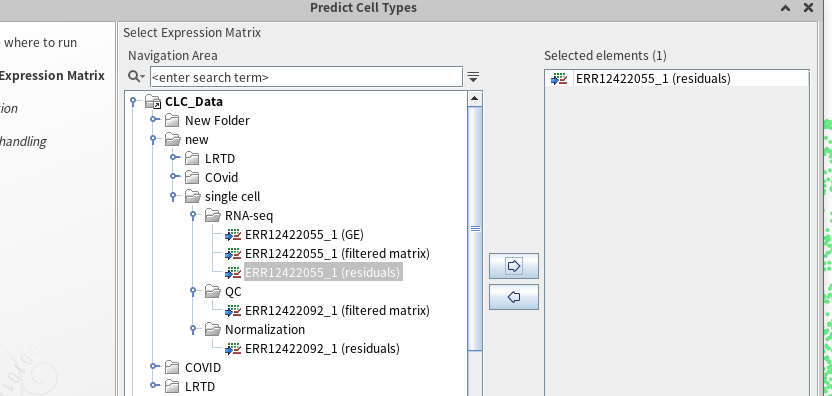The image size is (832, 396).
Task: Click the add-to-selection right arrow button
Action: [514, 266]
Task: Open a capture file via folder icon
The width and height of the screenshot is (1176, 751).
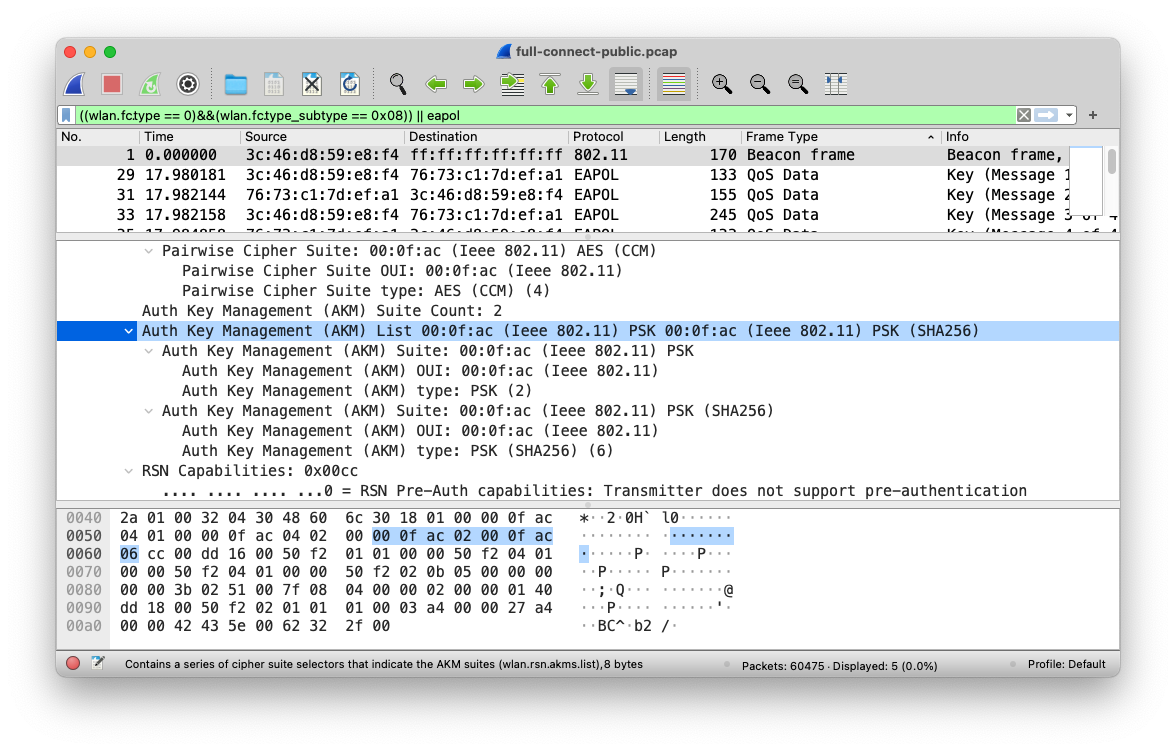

■ ■ ■ ■ ■

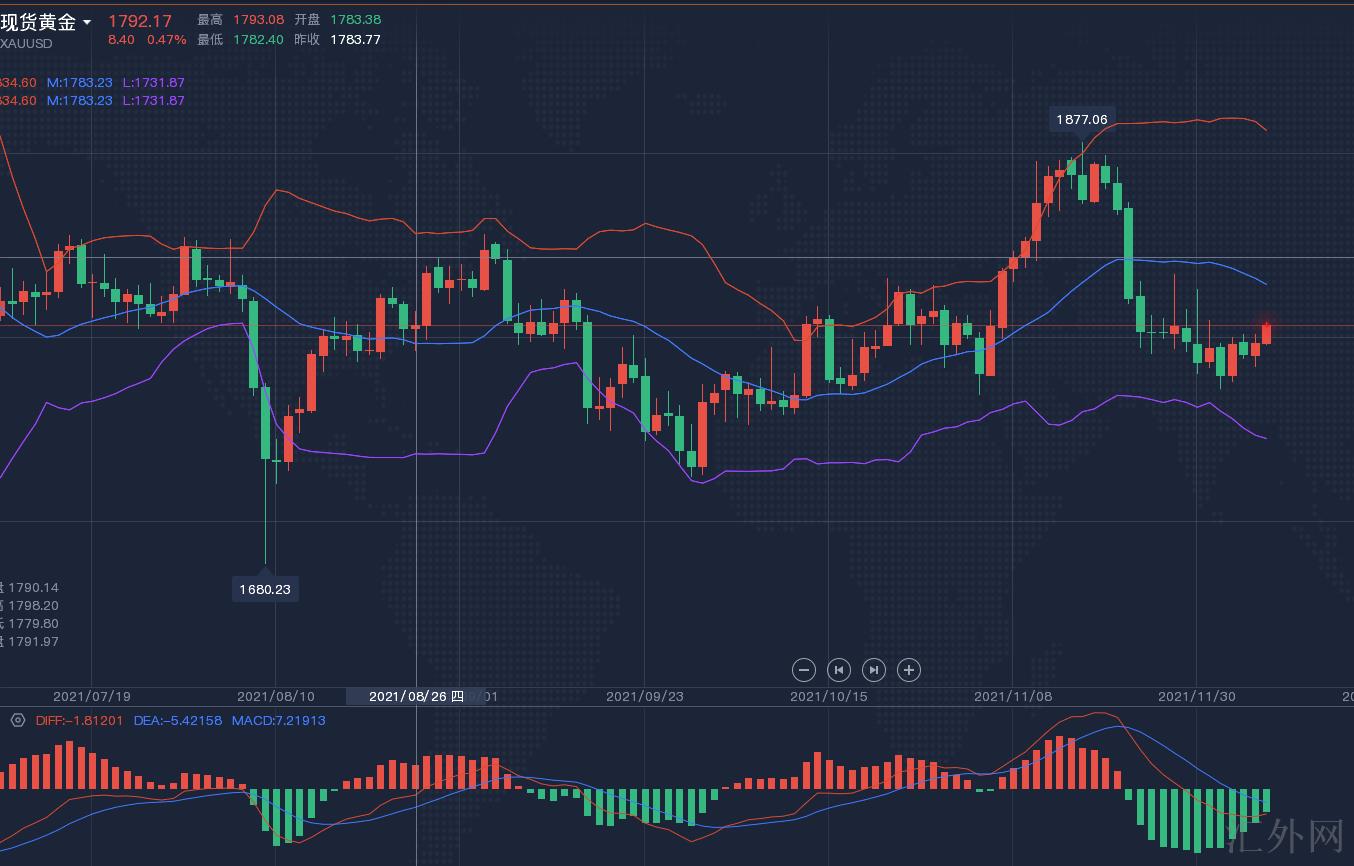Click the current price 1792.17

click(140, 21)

■ ■ ■ ■ ■

What you should do:
Only the lines above from the one with "Task: Open a capture file via folder icon" up to and including the one with "The width and" should be repeated, exactly as written.

Expected answer:
Task: Open a capture file via folder icon
The width and height of the screenshot is (1176, 751).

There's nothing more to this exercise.